A closely watched expected agreement ending the war with Iran has lifted Wall Street and Europe to record levels, but the Tel Aviv Stock Exchange has moved in the opposite direction, falling sharply for two straight trading days. The local market dropped about 3% to 5% over the two sessions, and the exchange’s research unit said it had “disconnected from the trend abroad” as it digested the new security reality.
The global rally is being driven mainly by the prospect that the Strait of Hormuz, through which about one-fifth of the world’s oil supply used to pass daily before “Rage of the Lion,” will reopen after months of closure. Brent crude has fallen more than 5% since the start of the week and slipped below $80 a barrel for the first time since March. Lower fuel costs are expected to ease pressure on consumers in the US and, even more, in Europe, which was hit by higher oil and natural gas prices during the war.
Ronen Menachem, chief economist at Mizrahi Tefahot Bank, said investors abroad are focused only on oil prices, while in Israel “the emphases are completely different.” He said Israel is already relatively protected from energy swings because of its domestic natural-gas production, so falling oil prices bring less relief locally. He also said the deal may not meet all of Israel’s expectations, especially on nuclear issues and Lebanon, and that uncertainty over US-Israel relations is weighing on sentiment.

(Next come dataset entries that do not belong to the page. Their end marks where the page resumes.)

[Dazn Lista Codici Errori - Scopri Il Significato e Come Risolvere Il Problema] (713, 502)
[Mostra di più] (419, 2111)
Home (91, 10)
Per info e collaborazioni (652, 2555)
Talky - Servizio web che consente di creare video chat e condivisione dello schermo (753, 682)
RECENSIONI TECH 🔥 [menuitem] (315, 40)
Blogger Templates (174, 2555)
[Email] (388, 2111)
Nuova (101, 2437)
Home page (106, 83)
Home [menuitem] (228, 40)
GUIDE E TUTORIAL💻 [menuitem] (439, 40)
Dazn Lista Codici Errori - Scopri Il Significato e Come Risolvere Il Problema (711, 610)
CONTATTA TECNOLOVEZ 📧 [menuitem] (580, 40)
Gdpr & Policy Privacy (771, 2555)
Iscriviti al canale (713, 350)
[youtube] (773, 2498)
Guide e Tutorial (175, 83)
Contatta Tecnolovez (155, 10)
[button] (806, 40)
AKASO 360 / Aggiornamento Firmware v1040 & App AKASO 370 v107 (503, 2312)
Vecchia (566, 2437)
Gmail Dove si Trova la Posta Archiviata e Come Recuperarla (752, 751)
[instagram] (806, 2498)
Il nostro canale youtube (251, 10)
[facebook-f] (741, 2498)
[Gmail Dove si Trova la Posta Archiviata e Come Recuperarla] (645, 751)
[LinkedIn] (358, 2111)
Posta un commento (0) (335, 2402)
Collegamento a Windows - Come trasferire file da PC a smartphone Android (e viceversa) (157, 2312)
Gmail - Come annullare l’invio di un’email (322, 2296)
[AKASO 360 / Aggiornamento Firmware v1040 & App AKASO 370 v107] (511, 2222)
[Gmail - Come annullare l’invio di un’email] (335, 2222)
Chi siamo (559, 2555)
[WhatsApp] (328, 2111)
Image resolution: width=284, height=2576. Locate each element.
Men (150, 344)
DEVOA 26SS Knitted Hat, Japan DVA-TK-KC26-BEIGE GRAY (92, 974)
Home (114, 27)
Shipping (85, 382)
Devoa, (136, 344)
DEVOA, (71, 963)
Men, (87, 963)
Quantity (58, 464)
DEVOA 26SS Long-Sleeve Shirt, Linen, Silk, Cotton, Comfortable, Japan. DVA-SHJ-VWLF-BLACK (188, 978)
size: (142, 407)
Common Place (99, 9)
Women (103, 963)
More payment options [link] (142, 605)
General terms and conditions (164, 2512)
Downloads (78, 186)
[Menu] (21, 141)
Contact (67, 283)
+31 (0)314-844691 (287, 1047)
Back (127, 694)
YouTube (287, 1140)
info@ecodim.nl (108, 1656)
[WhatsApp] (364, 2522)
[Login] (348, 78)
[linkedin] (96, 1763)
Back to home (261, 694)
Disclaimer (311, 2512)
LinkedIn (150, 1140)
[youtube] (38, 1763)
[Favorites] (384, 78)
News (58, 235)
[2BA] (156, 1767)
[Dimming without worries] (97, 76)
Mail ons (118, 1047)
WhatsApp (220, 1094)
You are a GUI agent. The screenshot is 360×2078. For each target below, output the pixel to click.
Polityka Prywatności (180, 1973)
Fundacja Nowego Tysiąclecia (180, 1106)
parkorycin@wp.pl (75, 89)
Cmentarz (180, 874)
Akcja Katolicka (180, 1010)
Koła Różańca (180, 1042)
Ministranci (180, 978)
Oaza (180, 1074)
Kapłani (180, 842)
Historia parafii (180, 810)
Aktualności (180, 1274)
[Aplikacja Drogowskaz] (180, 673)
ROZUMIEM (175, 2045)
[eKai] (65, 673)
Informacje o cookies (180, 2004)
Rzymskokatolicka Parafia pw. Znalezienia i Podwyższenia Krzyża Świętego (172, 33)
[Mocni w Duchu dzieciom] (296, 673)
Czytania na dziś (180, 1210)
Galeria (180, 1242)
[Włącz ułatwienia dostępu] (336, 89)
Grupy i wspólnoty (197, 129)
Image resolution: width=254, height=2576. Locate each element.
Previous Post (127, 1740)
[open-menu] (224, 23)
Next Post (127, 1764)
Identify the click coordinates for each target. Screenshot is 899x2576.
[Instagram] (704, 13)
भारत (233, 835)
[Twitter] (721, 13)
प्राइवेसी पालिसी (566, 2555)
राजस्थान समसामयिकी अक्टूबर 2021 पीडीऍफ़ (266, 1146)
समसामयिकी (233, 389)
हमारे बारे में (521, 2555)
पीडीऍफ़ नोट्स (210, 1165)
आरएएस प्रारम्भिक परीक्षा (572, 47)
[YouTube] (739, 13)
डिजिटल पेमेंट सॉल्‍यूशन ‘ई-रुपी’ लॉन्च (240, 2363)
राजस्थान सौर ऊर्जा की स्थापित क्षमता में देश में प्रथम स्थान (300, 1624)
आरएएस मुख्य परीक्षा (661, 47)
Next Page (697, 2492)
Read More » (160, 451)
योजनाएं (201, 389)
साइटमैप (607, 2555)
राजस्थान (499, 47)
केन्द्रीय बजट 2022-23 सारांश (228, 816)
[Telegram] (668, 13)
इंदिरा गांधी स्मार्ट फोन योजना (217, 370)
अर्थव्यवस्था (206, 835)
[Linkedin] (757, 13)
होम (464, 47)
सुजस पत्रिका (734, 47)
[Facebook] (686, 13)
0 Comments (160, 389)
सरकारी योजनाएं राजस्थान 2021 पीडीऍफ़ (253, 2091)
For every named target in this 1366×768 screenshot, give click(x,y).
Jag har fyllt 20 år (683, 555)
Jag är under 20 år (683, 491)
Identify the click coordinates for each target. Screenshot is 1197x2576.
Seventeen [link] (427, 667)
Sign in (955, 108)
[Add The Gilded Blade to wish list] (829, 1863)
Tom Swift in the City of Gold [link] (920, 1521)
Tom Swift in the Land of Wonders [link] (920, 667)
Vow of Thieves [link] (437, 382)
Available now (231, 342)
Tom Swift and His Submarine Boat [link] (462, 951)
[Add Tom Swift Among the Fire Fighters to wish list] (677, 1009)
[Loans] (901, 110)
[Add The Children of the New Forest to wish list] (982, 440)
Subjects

Menachem added that the updated Central Bureau of Statistics growth estimate worsened the mood, with the damage from “Rage of the Lion” now put at a 3.8% drop in GDP, compared with 3.3% a month ago. The weaker outlook is linked to private consumption and exports, which he called the economy’s “more painful” areas. Still, he warned against drawing quick conclusions after only two trading days, saying the Israeli market has often fallen before recovering. Attention now turns to the US Federal Reserve decision due later today, and to the Bank of Israel rate decision in early July.